Maniac Mansion | |
---|---|
Developer(s) | Home computers Lucasfilm Games NES LucasArts[2] Realtime Associates[3] |
Publisher(s) | Lucasfilm Games Jaleco (NES and Famicom) |
Designer(s) | Ron Gilbert Gary Winnick |
Programmer(s) | Ron Gilbert David Fox Carl Mey |
Artist(s) | Gary Winnick |
Composer(s) | Chris Grigg David Lawrence NES David Warhol George Sanger David Hayes Dave Govett Tsukasa Tawada (Famicom)[4] Amiga Brian Hales |
Engine | SCUMM |
Platform(s) | Commodore 64, Apple II, MS-DOS, Amiga, Atari ST, NES, Famicom, Classic Mac OS |
Release | C64, Apple II October 5, 1987[1] MS-DOS March 12, 1988 December 31, 1989 (enhanced version) NES Amiga, ST July 26, 1989 |
Genre(s) | Graphic adventure |
Mode(s) | Single-player |
Maniac Mansion is a 1987 graphic adventure video game developed and published by Lucasfilm Games. It follows teenage protagonist Dave Miller as he attempts to rescue his girlfriend Sandy Pantz from a mad scientist, whose mind has been enslaved by a sentient meteor. The player uses a point-and-click interface to guide Dave and two of his six playable friends through the scientist's mansion while solving puzzles and avoiding dangers. Gameplay is non-linear, and the game must be completed in different ways based on the player's choice of characters. Initially released for the Commodore 64 and Apple II, Maniac Mansion was Lucasfilm Games' first self-published product.

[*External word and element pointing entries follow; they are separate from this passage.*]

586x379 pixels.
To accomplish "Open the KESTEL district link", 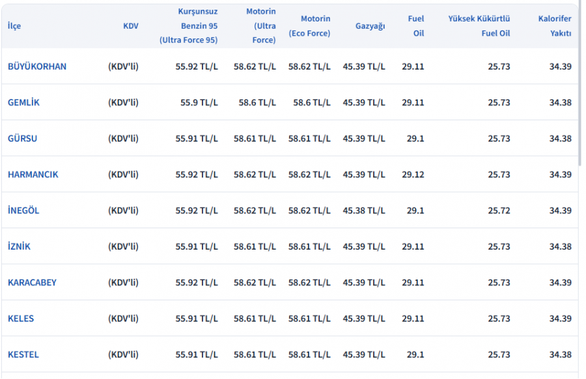I will pos(23,354).
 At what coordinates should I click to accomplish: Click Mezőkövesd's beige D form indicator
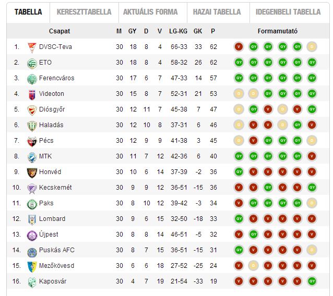coord(253,265)
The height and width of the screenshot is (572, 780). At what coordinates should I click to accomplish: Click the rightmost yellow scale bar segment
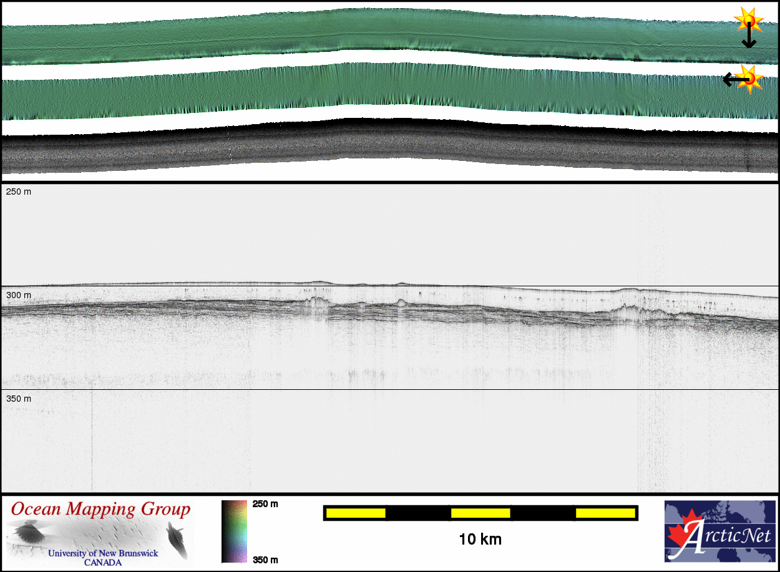[x=605, y=513]
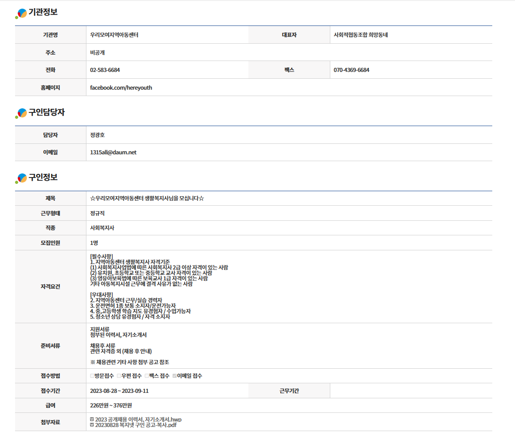The height and width of the screenshot is (432, 515).
Task: Open the facebook.com/hereyouth homepage link
Action: coord(121,87)
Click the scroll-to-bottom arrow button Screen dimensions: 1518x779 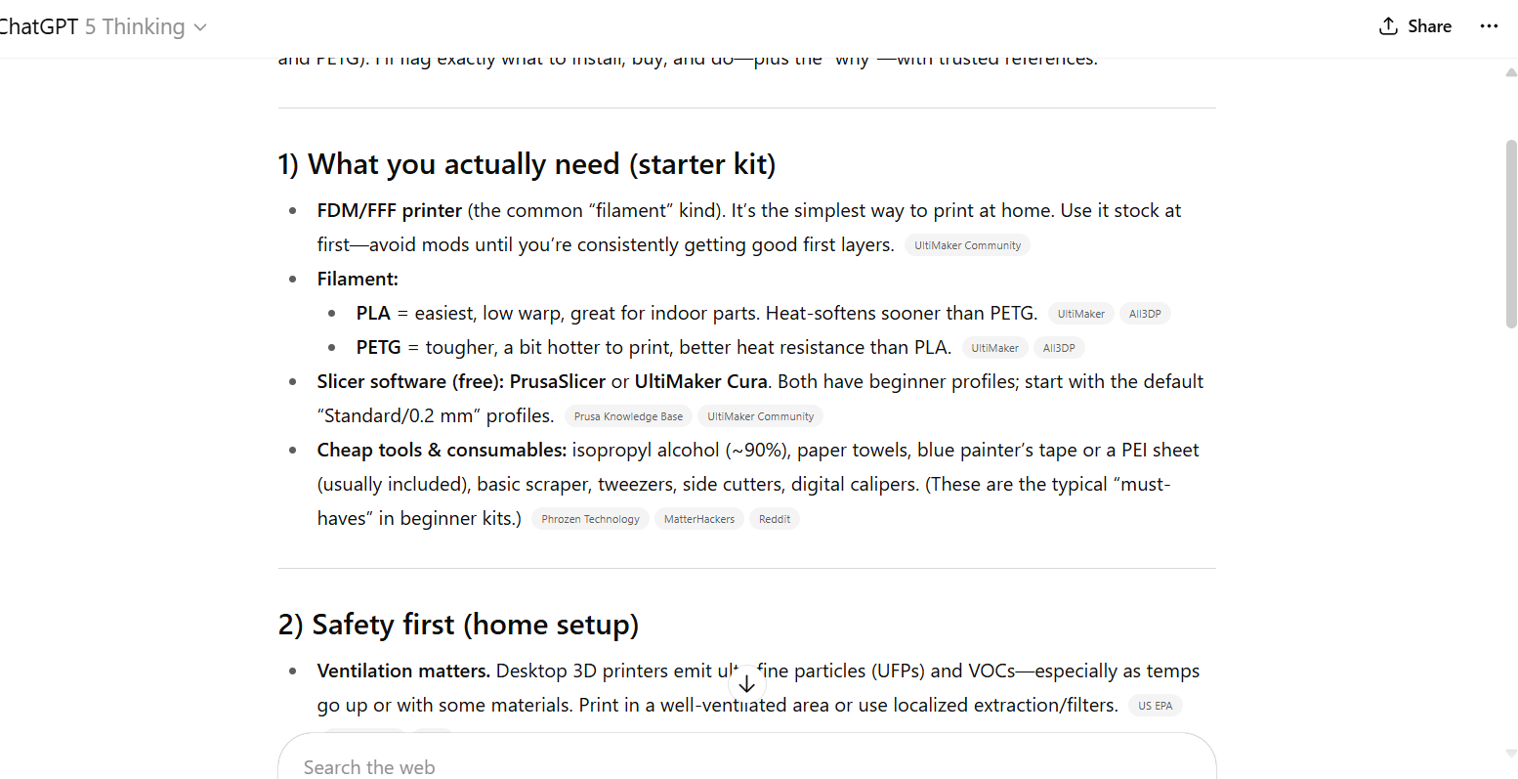pos(747,684)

The game was conceived in 1985 by Ron Gilbert and Gary Winnick, who sought to tell a comedic story based on horror film and B-movie clichés. They mapped out the project as a paper-and-pencil game before coding commenced. While earlier adventure titles had relied on command lines, Gilbert disliked such systems, and he developed Maniac Mansion's simpler point-and-click interface as a replacement. To speed up production, he created a game engine called SCUMM, which was used in many later LucasArts titles. After its release, Maniac Mansion was ported to several platforms. A port for the Nintendo Entertainment System had to be reworked heavily, in response to Nintendo of America's concerns that the game was inappropriate for children.[5]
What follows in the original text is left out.